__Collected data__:
:::

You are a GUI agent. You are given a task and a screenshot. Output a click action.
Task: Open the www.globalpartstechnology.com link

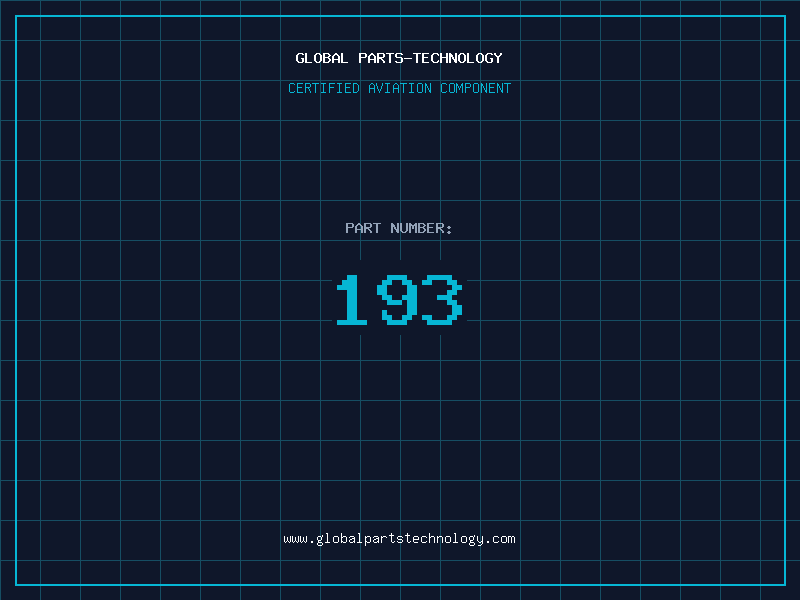pos(399,539)
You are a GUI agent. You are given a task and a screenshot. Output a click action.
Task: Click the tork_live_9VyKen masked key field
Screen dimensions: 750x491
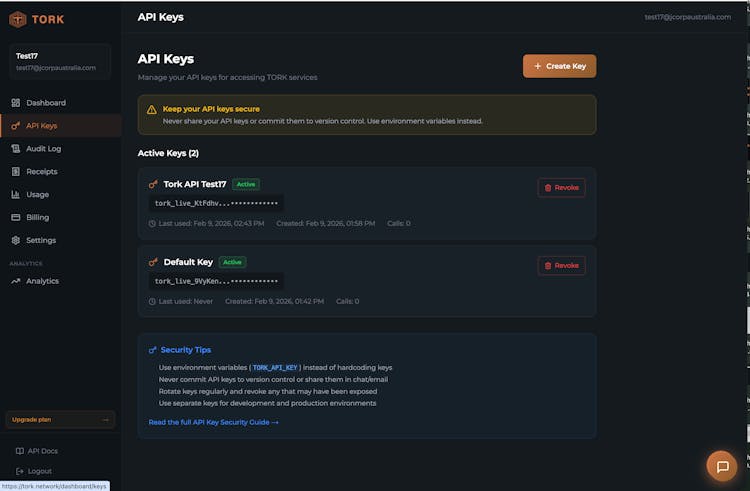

:::

__Exercise directions__:
Print every line above once more, exactly. Omit the pictures.

__Response__:
You are a GUI agent. You are given a task and a screenshot. Output a click action.
Task: Open the www.globalpartstechnology.com link

pos(399,539)
You are a GUI agent. You are given a task and a screenshot. Output a click action.
Task: Click the tork_live_9VyKen masked key field
Screen dimensions: 750x491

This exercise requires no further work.